Working May Outweigh Retirement

Neil Chethik Universal Press Sy

The memo hit Kevin McMahon’s desk just weeks after his 55th birthday and promised to rescue him from employment hell. After 23 years of working for the U.S. Treasury Department, McMahon was - like so many other Americans these days - being offered a sweetened retirement deal if he would only give up his job.

“I don’t know if I literally jumped for joy, but I did inside,” says McMahon, 57, who now lives in Fresno, Calif. “I didn’t like my job and had a million things I’d always wanted to do.”

Losing his mind, however, wasn’t one of them.

Yet that’s how he describes what happened to him in the months after he left his job. To his surprise, McMahon’s transition out of everyday work was punctuated with panic attacks, disorientation and physical distress that eventually landed him in a hospital emergency room.

McMahon’s symptoms, it turns out, are not unusual among men who are suddenly “downsized” or take early retirement. So identified are we with our work that even when we make the choice to get out, we can feel, in McMahon’s words, “like a useless, superfluous speck occupying space and time.”

For McMahon - who asked that his real name not be used because his wife still works at Treasury - retirement was at first a relief. “It almost seemed like I’d resumed my normal life,” he says. He read books, reopened his stamp collection and went dancing with his wife.

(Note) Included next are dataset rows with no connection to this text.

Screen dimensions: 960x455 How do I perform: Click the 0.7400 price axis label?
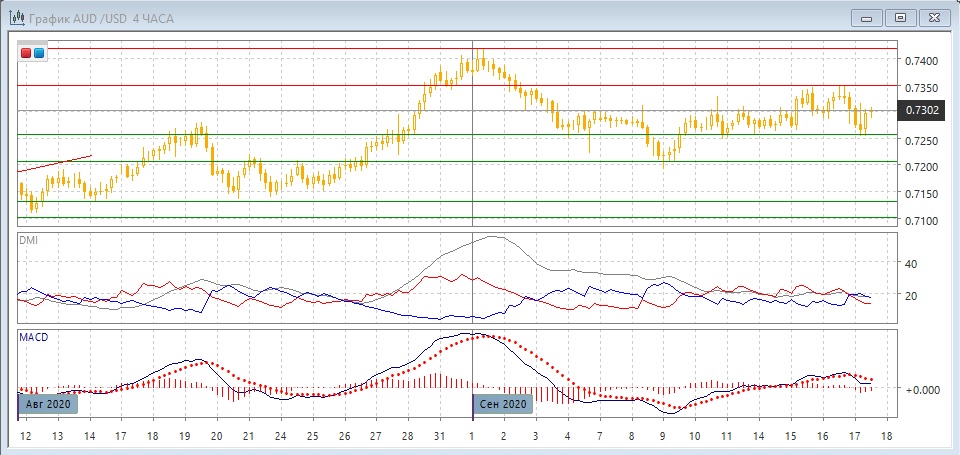pos(922,61)
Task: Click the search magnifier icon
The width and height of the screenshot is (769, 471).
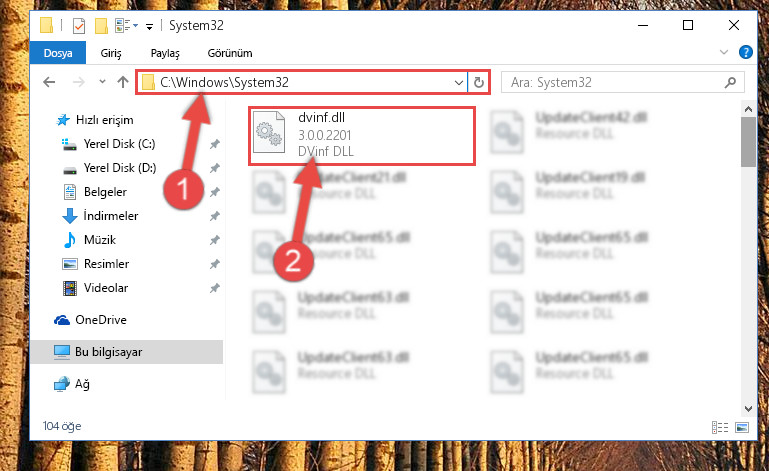Action: coord(730,82)
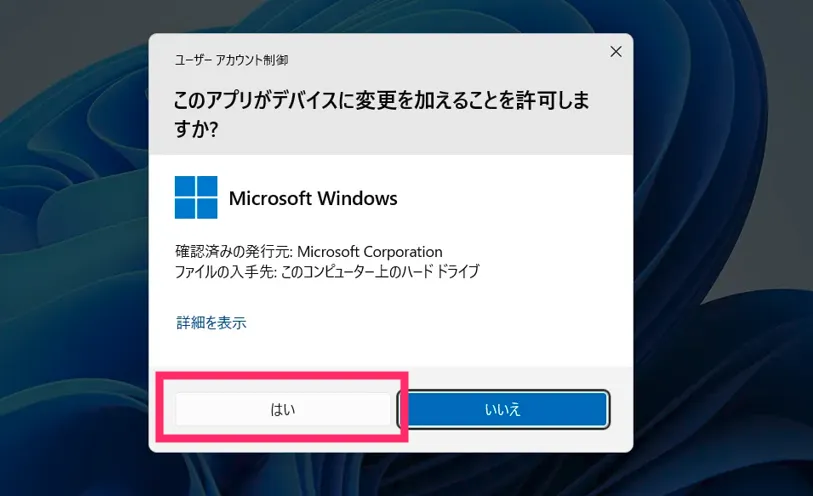Click the ファイルの入手先 label
This screenshot has width=813, height=496.
click(x=226, y=271)
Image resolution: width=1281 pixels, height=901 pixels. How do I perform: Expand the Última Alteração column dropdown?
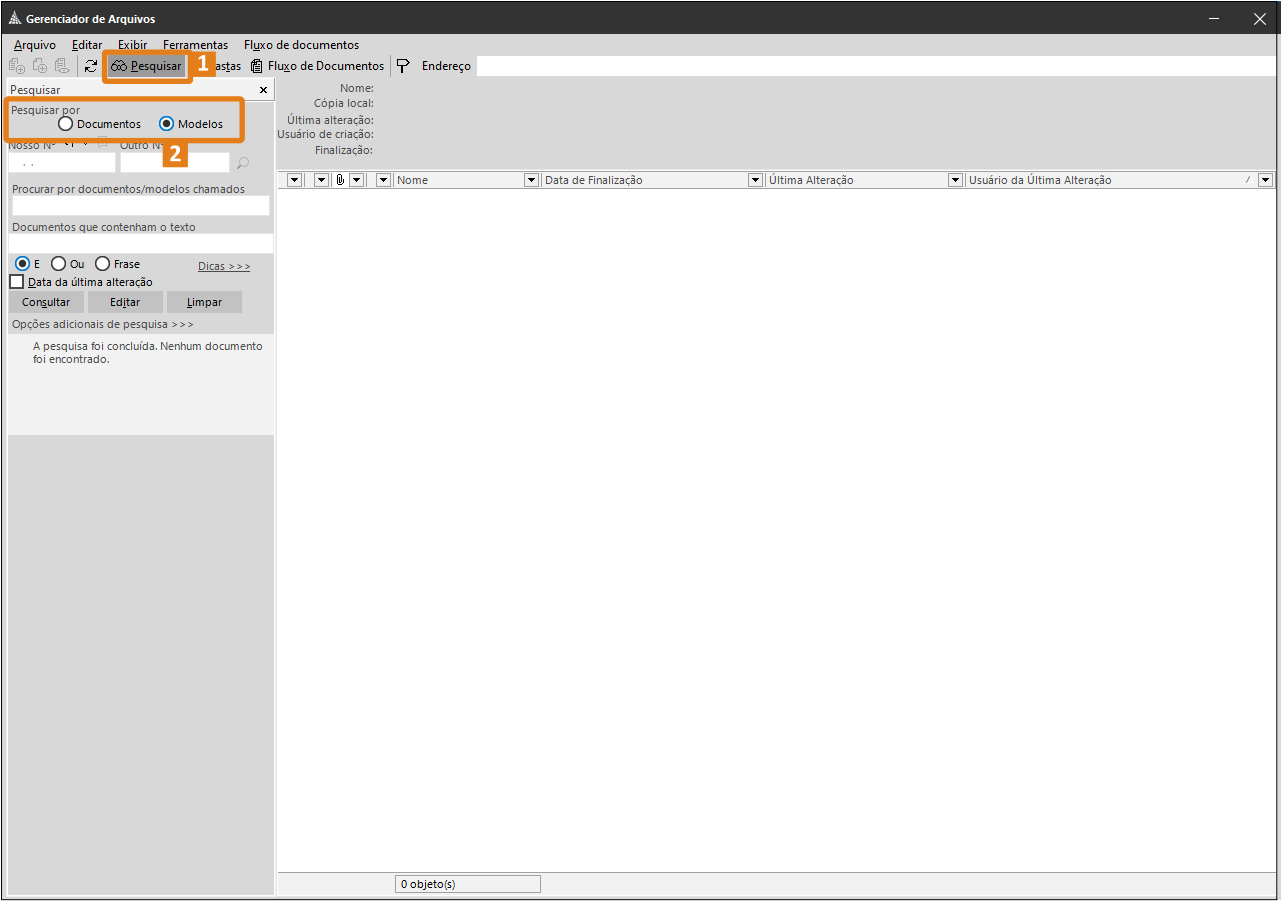pos(956,180)
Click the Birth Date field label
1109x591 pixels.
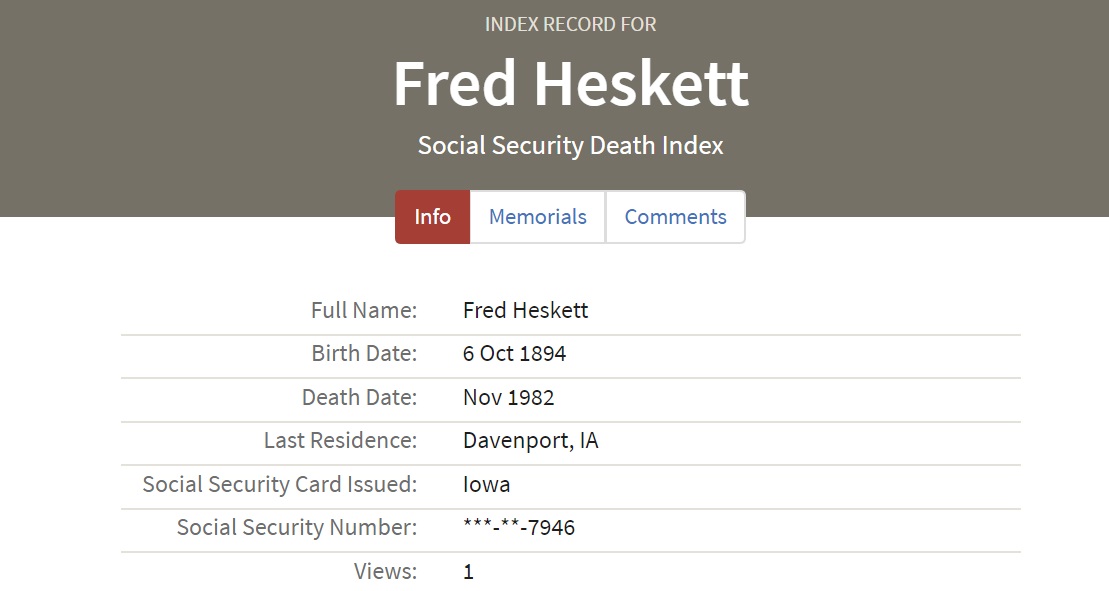click(364, 354)
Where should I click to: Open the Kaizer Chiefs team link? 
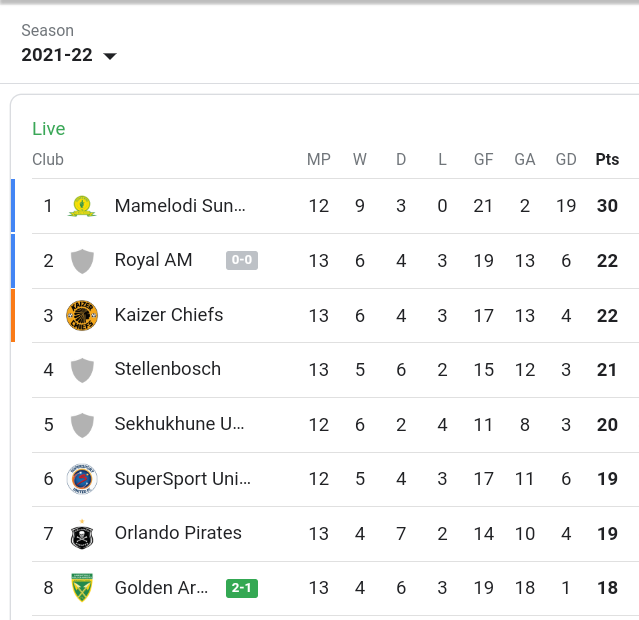tap(169, 315)
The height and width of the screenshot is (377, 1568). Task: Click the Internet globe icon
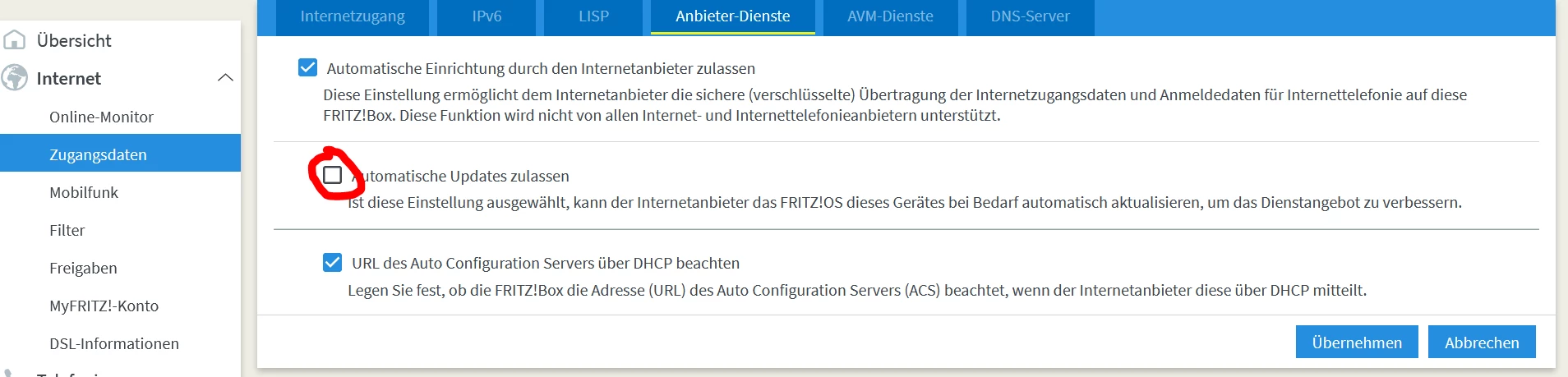15,78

After two work-free months, though, he began feeling isolated and irritable. He became jealous of the attention his wife gave to her work or to other people. He wondered what she still saw in him.

Then one day his world began to twirl.

As he describes it: “I was spinning so fast I had to hang onto my bed to keep from disintegrating. I turned white … alternating between profuse sweating and violent chills. My wife called 911, and they hauled me off to the ER. By the time we got there, all symptoms had vanished; all tests were negative.”

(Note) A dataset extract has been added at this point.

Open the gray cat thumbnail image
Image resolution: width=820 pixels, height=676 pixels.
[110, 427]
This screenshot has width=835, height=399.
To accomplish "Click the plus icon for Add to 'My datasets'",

McMahon knew then that he was reacting to his retirement. Books about coping with retirement, however, offered him nothing “but a few platitudes, and some suggestions on which mutual funds to invest in.”

When his wife was transferred to a job in Fresno about a year into his retirement, he hoped the change of scenery would make a difference. It didn’t.

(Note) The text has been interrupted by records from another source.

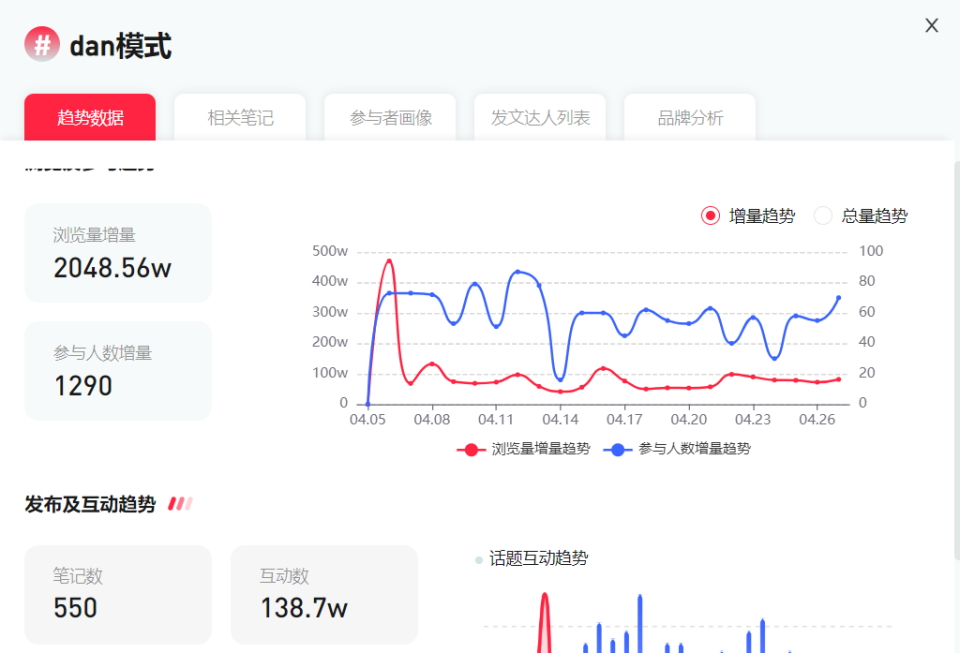
Task: Open the 品牌分析 tab
Action: click(689, 117)
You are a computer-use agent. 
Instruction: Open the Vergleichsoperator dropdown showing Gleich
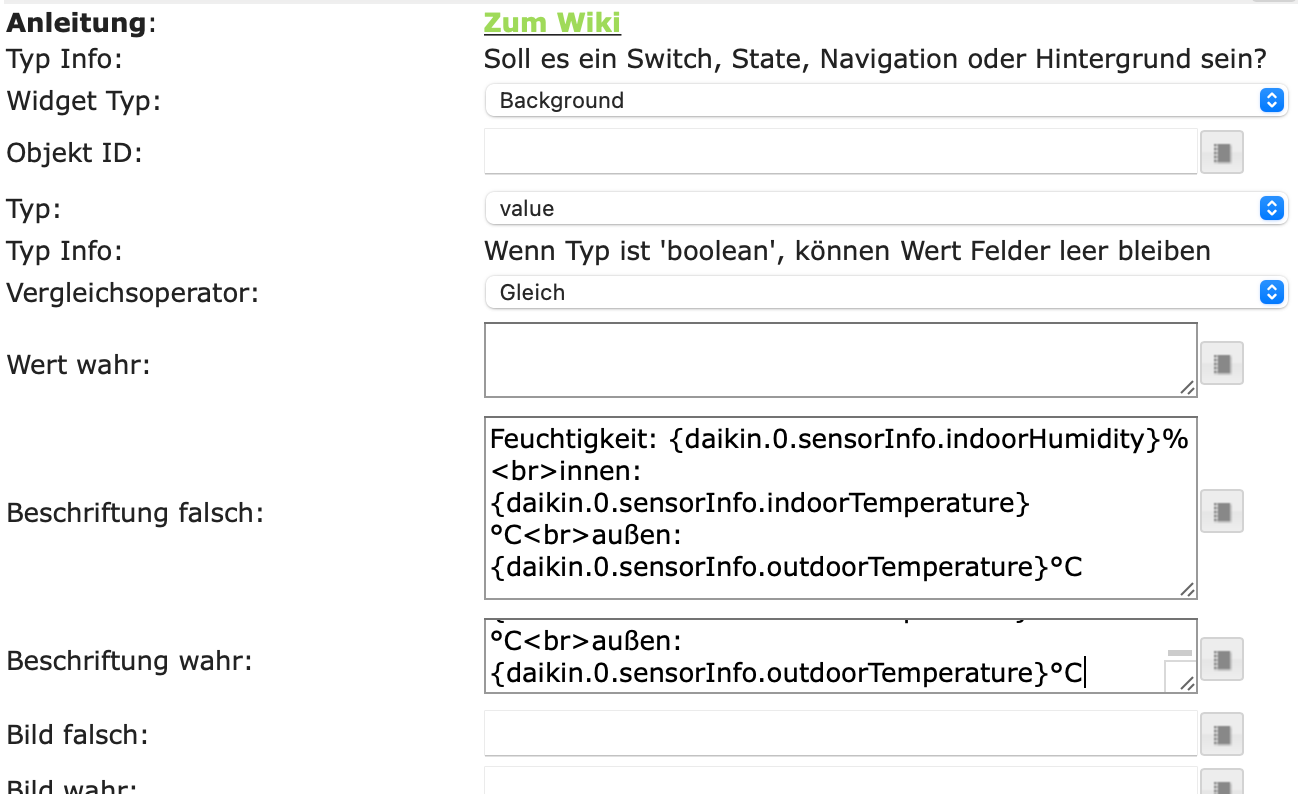pos(885,292)
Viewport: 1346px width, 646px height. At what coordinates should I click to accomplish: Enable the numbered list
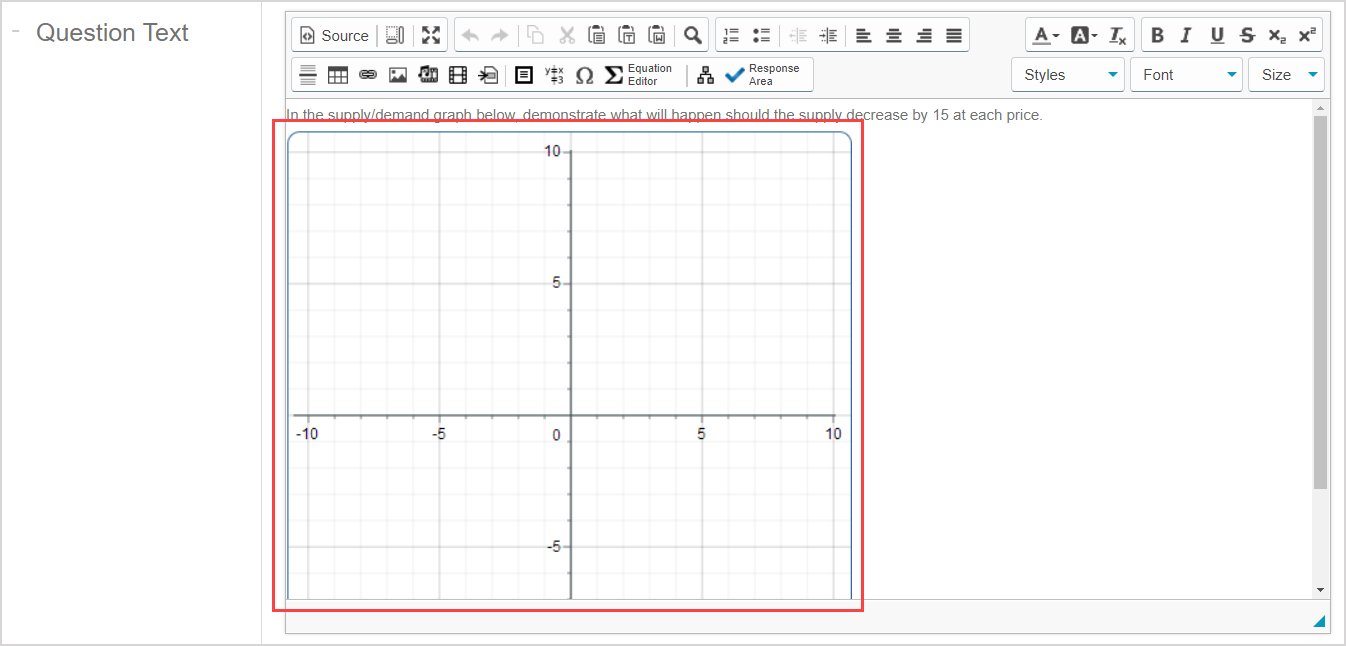click(731, 33)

Rather, he despaired about having “nothing meaningful to do; my preoccupied wife; my faraway children; our cats that I could never stand; weeds in the yard.”

“One really bad afternoon,” he continued, “I knew the time had come to decide among the following: suicide, flee and start another life somewhere, lapse into a nervous breakdown, or something totally different from anything I’d done before.”

Primarily out of “a sense of duty to my family,” he says, he chose the latter. He made some phone calls and volunteered as a classroom aide in an elementary school in a Hispanic and Asian neighborhood. Being Caucasian, he says, he felt like a Martian.

But the fourth-graders took to him. Today, six months later, he’s no longer having panic attacks - and he says he’s more satisfied than ever in his “work.”

He offers no advice to other retirees. Watching his young students, though, he says he’s saddened by how early in their lives boys become isolated.

“In the classroom, whenever a boy is clearly sad or hurt and allows it to be shown, all the other guys give him a wide berth,” McMahon observes. “When a girl shows the same emotions, at least one other girl materializes instantly to be with her.”

Male call: What kind of reaction did you have to retirement? Send responses to P.O. Box 8071, Lexington, KY 40533-8071, or to e-mail address nchetaol.com.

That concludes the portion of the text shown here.